> Your assignment
Which lines in the data below contain the string "target"? Show each one.

###

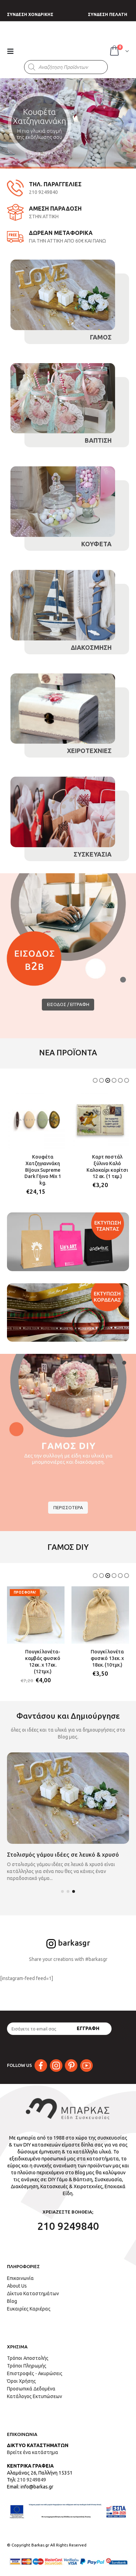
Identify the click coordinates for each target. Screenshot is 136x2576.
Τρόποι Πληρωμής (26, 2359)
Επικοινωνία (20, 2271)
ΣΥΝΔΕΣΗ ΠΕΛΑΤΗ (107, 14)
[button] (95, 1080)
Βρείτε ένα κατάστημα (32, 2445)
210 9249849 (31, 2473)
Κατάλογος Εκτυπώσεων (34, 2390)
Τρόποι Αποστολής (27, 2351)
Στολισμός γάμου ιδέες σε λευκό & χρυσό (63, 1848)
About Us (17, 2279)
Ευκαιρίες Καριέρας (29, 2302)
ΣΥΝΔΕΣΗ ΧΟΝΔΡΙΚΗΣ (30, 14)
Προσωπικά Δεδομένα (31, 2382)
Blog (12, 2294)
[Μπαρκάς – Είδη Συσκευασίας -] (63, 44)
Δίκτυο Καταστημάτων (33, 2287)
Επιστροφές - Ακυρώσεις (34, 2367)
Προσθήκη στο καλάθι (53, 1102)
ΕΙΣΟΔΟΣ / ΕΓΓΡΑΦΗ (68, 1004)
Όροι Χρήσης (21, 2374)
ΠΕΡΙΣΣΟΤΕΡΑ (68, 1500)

###

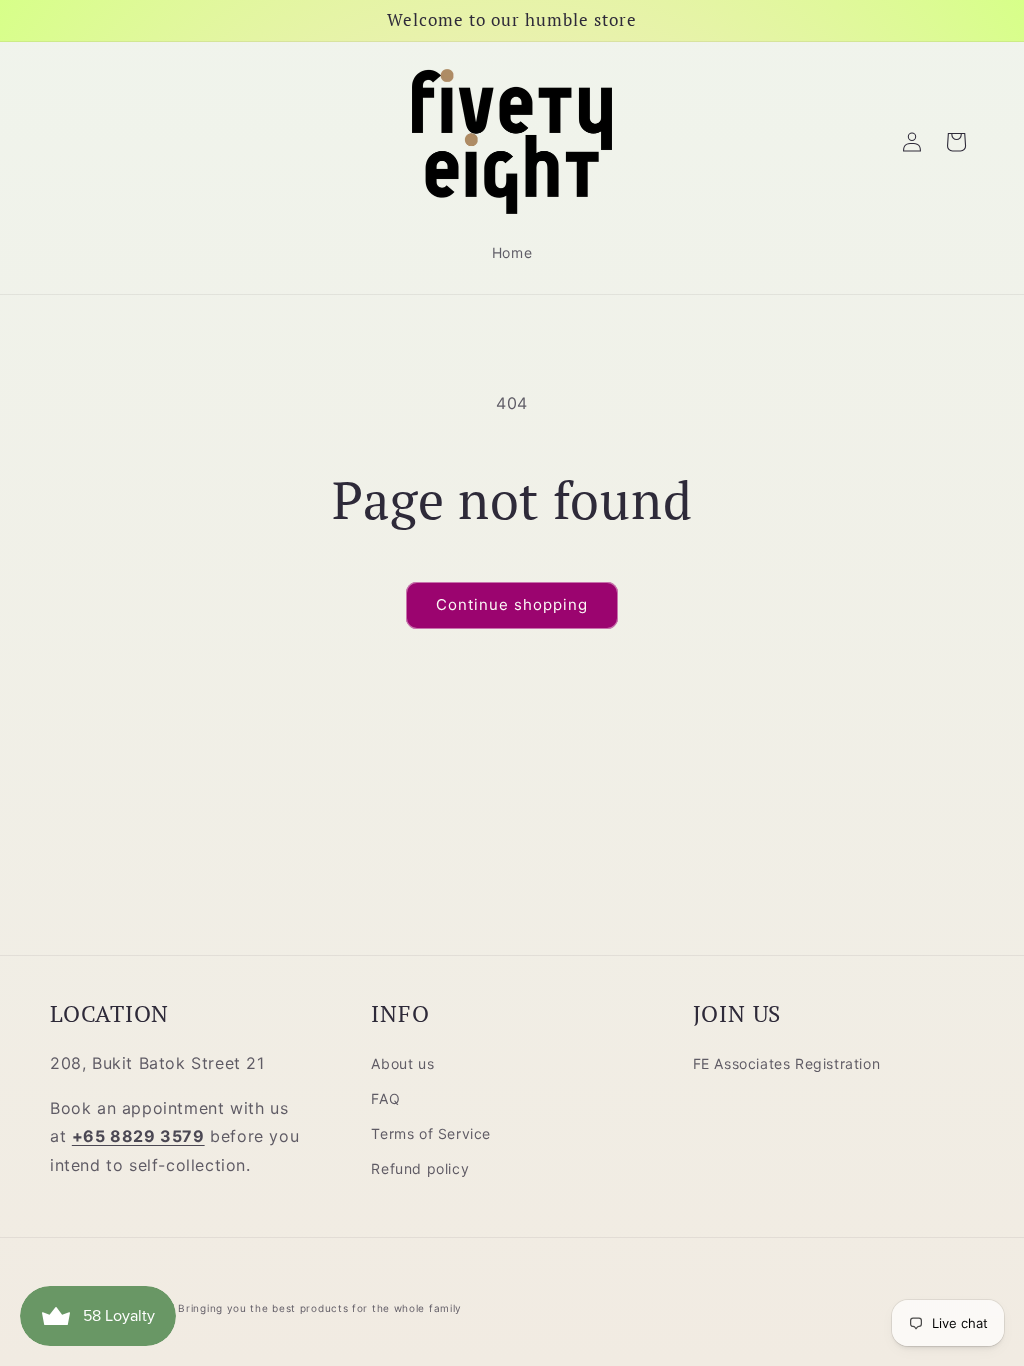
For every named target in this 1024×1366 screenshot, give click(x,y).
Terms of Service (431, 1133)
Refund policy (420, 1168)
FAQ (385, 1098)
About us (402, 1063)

###

> Solution to the exercise
Identify the click coordinates for each target. Screenshot is 136x2576.
For every named target in this 1024×1366 screenshot, give click(x,y).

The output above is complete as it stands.